**YOUR ASSIGNMENT:** Rewrite the listing below, replacing "Locate an element on the screen" with "Find an element on the display" everywhere it occurs and leaving everything else unchanged.

**** MATERIAL TO PROCESS

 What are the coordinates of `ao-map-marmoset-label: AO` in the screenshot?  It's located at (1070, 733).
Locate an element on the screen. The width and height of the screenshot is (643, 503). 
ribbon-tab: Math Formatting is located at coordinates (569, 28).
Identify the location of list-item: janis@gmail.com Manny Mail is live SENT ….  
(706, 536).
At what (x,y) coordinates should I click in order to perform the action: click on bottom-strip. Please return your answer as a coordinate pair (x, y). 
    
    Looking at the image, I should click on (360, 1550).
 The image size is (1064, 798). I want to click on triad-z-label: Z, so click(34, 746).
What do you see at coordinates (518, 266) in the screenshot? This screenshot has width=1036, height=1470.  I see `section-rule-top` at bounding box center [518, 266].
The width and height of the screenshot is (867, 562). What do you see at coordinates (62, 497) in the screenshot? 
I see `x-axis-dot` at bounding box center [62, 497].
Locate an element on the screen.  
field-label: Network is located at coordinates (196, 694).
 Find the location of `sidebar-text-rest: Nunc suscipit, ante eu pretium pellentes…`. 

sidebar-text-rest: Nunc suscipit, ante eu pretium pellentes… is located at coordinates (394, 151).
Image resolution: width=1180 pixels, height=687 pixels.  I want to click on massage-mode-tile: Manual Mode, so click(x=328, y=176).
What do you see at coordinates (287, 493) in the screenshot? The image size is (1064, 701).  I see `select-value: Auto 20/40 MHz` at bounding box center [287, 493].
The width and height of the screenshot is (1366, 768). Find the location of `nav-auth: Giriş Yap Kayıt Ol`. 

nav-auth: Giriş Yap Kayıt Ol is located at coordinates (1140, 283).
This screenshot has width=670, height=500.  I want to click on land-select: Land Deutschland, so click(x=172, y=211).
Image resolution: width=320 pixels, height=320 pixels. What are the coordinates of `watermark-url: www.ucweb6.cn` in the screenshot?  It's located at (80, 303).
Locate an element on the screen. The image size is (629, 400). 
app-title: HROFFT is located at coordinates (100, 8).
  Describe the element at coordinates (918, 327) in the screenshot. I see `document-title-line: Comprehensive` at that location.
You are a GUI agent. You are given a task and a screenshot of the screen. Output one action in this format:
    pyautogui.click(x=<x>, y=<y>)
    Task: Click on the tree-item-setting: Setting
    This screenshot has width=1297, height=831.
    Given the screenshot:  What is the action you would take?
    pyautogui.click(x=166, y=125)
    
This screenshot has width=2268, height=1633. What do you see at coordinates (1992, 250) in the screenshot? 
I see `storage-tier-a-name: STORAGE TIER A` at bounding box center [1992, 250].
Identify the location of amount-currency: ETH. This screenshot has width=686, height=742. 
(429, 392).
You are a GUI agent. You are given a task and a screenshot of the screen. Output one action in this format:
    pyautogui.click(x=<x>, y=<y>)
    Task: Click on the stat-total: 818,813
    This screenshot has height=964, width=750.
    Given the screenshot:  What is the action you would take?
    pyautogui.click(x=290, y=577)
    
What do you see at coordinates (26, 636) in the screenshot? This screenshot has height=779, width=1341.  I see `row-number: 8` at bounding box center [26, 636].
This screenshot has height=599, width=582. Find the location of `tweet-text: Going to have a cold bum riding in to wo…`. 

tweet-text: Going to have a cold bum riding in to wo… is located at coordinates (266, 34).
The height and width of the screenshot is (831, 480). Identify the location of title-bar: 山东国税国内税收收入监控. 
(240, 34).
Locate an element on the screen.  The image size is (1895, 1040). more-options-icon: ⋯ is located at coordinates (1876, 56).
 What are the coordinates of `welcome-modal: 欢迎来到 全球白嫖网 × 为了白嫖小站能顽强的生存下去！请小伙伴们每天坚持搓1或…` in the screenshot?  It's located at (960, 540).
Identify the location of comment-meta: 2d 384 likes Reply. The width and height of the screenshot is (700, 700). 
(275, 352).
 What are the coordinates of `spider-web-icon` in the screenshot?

********

**RESPONSE TO THIS TASK:**
 What are the coordinates of `ao-map-marmoset-label: AO` in the screenshot?  It's located at (1070, 733).
Find an element on the display. The width and height of the screenshot is (643, 503). 
ribbon-tab: Math Formatting is located at coordinates (569, 28).
Identify the location of list-item: janis@gmail.com Manny Mail is live SENT ….  
(706, 536).
At what (x,y) coordinates should I click in order to perform the action: click on bottom-strip. Please return your answer as a coordinate pair (x, y). 
    
    Looking at the image, I should click on (360, 1550).
 The image size is (1064, 798). I want to click on triad-z-label: Z, so click(34, 746).
What do you see at coordinates (518, 266) in the screenshot? This screenshot has width=1036, height=1470.  I see `section-rule-top` at bounding box center [518, 266].
The width and height of the screenshot is (867, 562). What do you see at coordinates (62, 497) in the screenshot? 
I see `x-axis-dot` at bounding box center [62, 497].
Find an element on the display.  
field-label: Network is located at coordinates (196, 694).
 Find the location of `sidebar-text-rest: Nunc suscipit, ante eu pretium pellentes…`. 

sidebar-text-rest: Nunc suscipit, ante eu pretium pellentes… is located at coordinates (394, 151).
Image resolution: width=1180 pixels, height=687 pixels.  I want to click on massage-mode-tile: Manual Mode, so click(x=328, y=176).
What do you see at coordinates (287, 493) in the screenshot? The image size is (1064, 701).  I see `select-value: Auto 20/40 MHz` at bounding box center [287, 493].
The width and height of the screenshot is (1366, 768). Find the location of `nav-auth: Giriş Yap Kayıt Ol`. 

nav-auth: Giriş Yap Kayıt Ol is located at coordinates (1140, 283).
This screenshot has width=670, height=500.  I want to click on land-select: Land Deutschland, so click(x=172, y=211).
Image resolution: width=320 pixels, height=320 pixels. What are the coordinates of `watermark-url: www.ucweb6.cn` in the screenshot?  It's located at (80, 303).
Find an element on the display. The image size is (629, 400). 
app-title: HROFFT is located at coordinates (100, 8).
  Describe the element at coordinates (918, 327) in the screenshot. I see `document-title-line: Comprehensive` at that location.
You are a GUI agent. You are given a task and a screenshot of the screen. Output one action in this format:
    pyautogui.click(x=<x>, y=<y>)
    Task: Click on the tree-item-setting: Setting
    This screenshot has width=1297, height=831.
    Given the screenshot:  What is the action you would take?
    pyautogui.click(x=166, y=125)
    
This screenshot has width=2268, height=1633. What do you see at coordinates (1992, 250) in the screenshot? 
I see `storage-tier-a-name: STORAGE TIER A` at bounding box center [1992, 250].
Identify the location of amount-currency: ETH. This screenshot has width=686, height=742. 
(429, 392).
You are a GUI agent. You are given a task and a screenshot of the screen. Output one action in this format:
    pyautogui.click(x=<x>, y=<y>)
    Task: Click on the stat-total: 818,813
    This screenshot has height=964, width=750.
    Given the screenshot:  What is the action you would take?
    pyautogui.click(x=290, y=577)
    
What do you see at coordinates (26, 636) in the screenshot? This screenshot has height=779, width=1341.  I see `row-number: 8` at bounding box center [26, 636].
This screenshot has height=599, width=582. Find the location of `tweet-text: Going to have a cold bum riding in to wo…`. 

tweet-text: Going to have a cold bum riding in to wo… is located at coordinates (266, 34).
The height and width of the screenshot is (831, 480). Identify the location of title-bar: 山东国税国内税收收入监控. 
(240, 34).
Find an element on the display.  The image size is (1895, 1040). more-options-icon: ⋯ is located at coordinates (1876, 56).
 What are the coordinates of `welcome-modal: 欢迎来到 全球白嫖网 × 为了白嫖小站能顽强的生存下去！请小伙伴们每天坚持搓1或…` in the screenshot?  It's located at (960, 540).
Identify the location of comment-meta: 2d 384 likes Reply. The width and height of the screenshot is (700, 700). 
(275, 352).
 What are the coordinates of `spider-web-icon` in the screenshot?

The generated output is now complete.